>>>>>

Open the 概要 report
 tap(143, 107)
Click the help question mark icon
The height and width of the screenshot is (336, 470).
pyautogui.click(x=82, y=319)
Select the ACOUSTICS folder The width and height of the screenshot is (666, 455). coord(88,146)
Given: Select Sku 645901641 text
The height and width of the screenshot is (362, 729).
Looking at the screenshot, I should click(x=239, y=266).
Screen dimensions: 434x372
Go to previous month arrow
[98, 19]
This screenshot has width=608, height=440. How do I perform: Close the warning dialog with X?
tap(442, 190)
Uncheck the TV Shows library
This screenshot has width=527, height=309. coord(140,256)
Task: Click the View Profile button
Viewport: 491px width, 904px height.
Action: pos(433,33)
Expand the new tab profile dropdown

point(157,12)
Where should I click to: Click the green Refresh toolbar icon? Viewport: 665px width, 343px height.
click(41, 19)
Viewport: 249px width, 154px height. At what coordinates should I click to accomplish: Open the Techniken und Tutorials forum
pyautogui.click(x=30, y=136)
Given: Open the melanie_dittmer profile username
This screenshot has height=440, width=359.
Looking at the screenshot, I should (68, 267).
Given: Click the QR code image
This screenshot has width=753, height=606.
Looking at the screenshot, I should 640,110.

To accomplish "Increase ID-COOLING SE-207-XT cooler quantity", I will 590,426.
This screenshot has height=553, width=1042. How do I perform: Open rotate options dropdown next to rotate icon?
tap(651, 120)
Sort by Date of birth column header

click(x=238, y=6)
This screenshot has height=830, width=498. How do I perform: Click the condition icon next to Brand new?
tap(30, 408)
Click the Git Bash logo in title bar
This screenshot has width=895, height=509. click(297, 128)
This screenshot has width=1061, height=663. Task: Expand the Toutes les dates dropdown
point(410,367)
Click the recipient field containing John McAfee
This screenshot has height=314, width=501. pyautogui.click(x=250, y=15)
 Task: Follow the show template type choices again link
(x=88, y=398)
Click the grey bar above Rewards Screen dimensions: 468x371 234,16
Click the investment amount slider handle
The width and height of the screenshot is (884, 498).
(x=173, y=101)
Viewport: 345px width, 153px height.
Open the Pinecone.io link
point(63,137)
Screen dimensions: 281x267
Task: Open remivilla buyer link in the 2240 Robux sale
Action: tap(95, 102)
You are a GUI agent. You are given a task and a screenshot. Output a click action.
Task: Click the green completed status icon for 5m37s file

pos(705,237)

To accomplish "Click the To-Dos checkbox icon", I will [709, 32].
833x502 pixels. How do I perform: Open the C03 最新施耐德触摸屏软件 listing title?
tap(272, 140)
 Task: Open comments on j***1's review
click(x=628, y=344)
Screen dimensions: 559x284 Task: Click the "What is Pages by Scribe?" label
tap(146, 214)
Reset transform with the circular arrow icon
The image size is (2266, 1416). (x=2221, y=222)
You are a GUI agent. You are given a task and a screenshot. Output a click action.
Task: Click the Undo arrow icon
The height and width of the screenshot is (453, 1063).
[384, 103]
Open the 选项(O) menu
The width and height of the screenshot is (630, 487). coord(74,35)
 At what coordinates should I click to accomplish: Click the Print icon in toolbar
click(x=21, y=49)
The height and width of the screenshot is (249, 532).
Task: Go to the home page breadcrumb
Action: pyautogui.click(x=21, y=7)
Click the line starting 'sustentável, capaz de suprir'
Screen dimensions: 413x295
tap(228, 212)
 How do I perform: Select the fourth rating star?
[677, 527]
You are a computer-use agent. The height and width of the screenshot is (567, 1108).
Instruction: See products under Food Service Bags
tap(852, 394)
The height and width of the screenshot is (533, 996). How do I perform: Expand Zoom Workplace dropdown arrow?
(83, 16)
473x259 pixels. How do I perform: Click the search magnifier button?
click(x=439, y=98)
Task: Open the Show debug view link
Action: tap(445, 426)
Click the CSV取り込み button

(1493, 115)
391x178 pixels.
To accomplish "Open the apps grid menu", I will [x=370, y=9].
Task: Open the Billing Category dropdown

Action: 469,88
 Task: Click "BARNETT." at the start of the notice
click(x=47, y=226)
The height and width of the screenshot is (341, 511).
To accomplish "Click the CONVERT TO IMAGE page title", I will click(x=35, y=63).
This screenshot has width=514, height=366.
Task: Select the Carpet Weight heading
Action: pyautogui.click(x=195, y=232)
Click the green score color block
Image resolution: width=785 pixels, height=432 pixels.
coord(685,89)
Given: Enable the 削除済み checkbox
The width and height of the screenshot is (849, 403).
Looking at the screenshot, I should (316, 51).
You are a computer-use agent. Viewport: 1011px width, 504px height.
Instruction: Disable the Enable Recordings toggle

<<<<<

| EXERCISE BRIEF |
Please return a copy of each line in the entries that has the string "Enable".

| EXERCISE RESPONSE |
Given: Enable the 削除済み checkbox
Instruction: Disable the Enable Recordings toggle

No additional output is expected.